제공 자료:
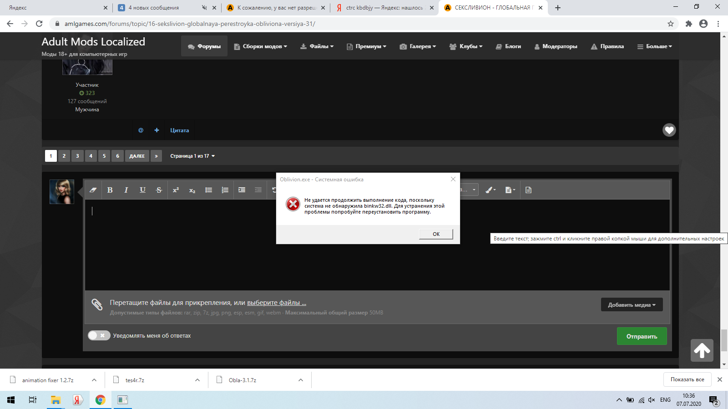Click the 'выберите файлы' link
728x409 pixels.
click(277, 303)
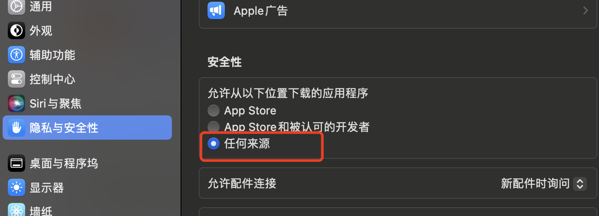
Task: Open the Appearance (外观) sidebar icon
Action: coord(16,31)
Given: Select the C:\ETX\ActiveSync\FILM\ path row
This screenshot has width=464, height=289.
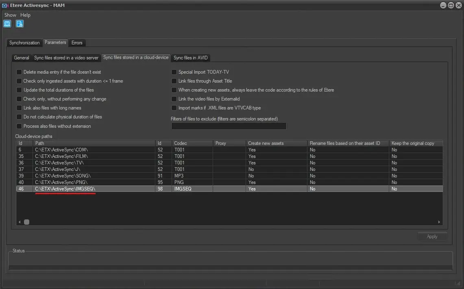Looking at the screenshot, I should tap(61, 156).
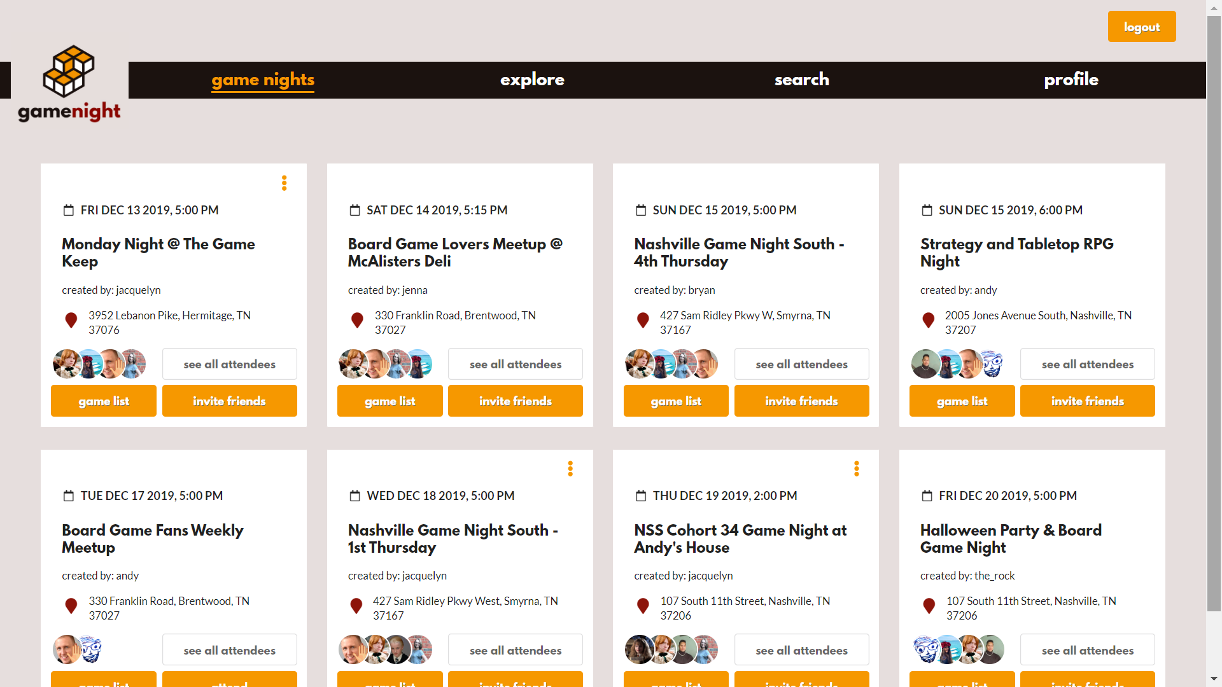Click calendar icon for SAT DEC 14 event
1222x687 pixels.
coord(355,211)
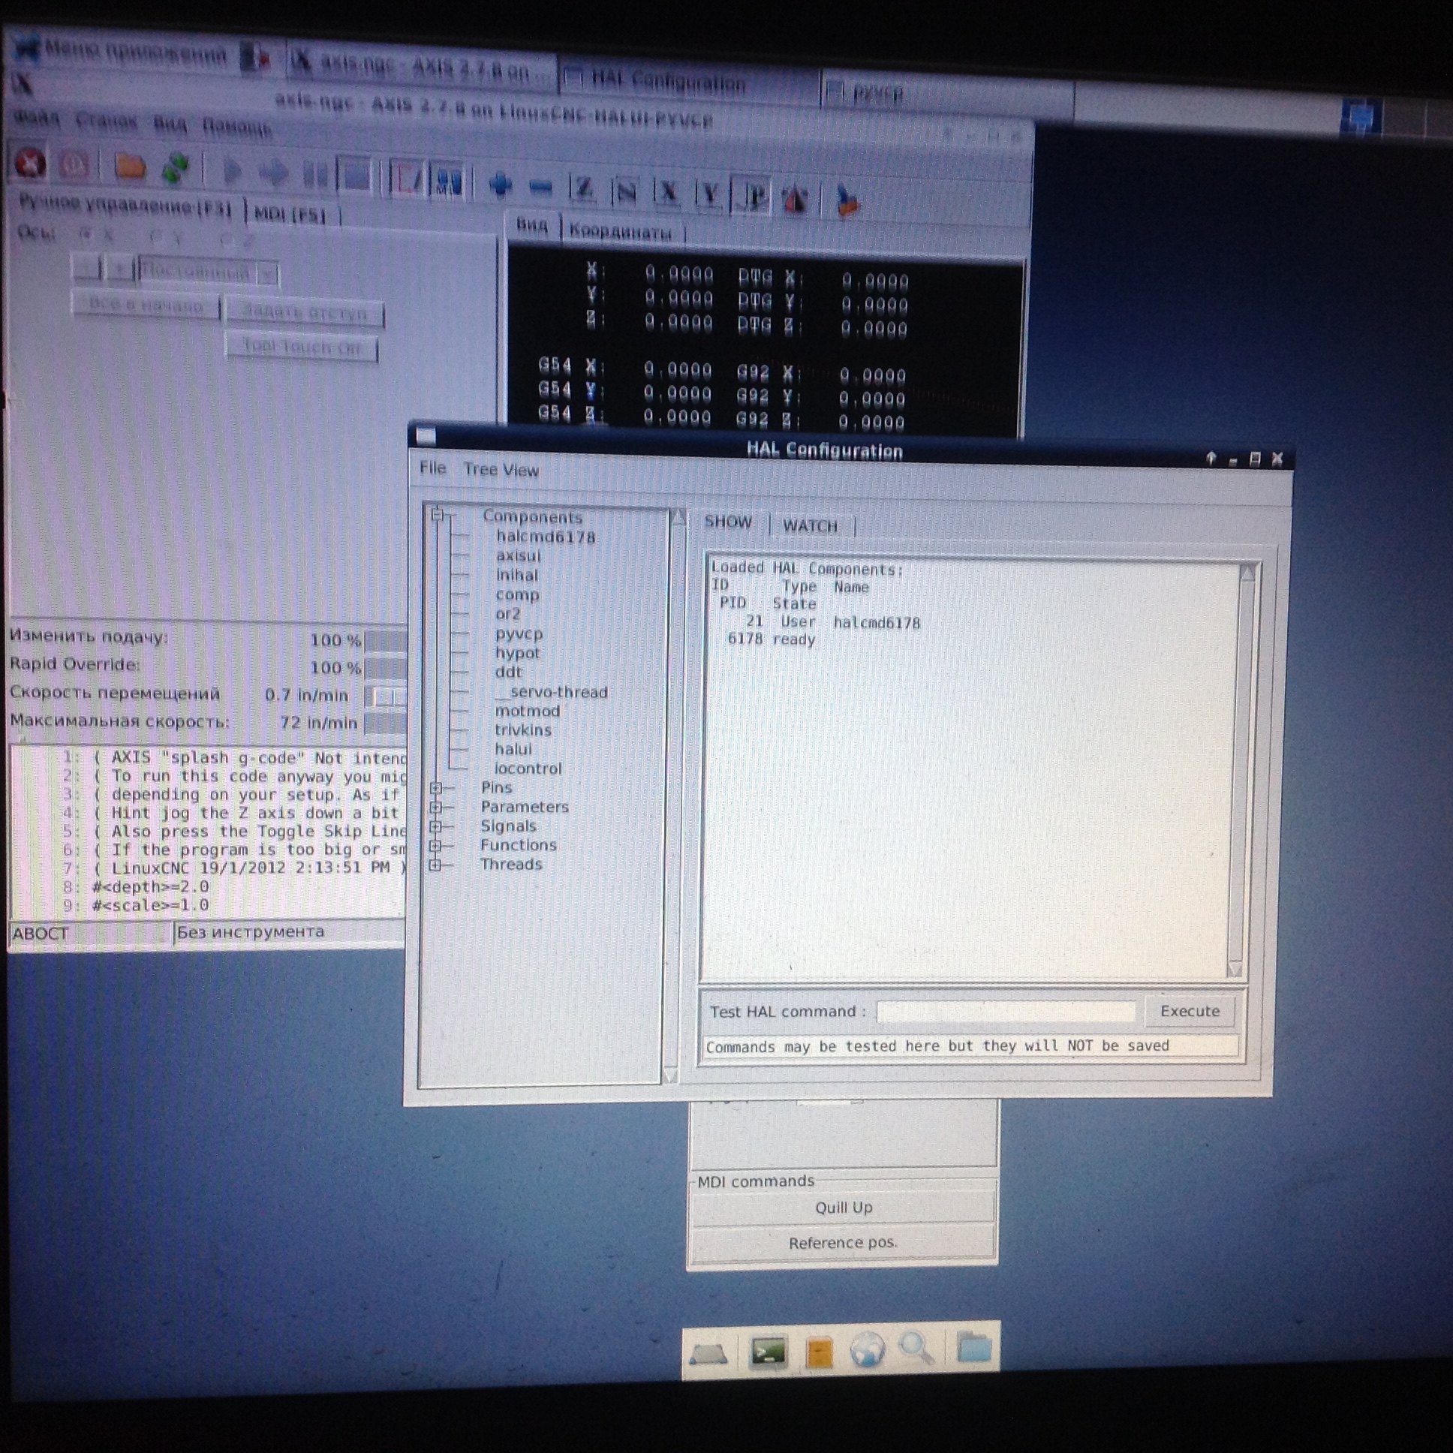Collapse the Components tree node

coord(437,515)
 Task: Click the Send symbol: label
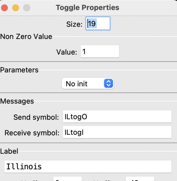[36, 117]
==
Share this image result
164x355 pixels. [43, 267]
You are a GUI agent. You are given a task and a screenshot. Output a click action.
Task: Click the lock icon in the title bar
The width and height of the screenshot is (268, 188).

연습 목표: 위 항목에서 "width"라는 단어가 포함된 줄을 모두 골라 옮겨 적으십시오. 대소문자를 구분합니다.

최종 결과:
This screenshot has width=464, height=289.
The width and height of the screenshot is (268, 188).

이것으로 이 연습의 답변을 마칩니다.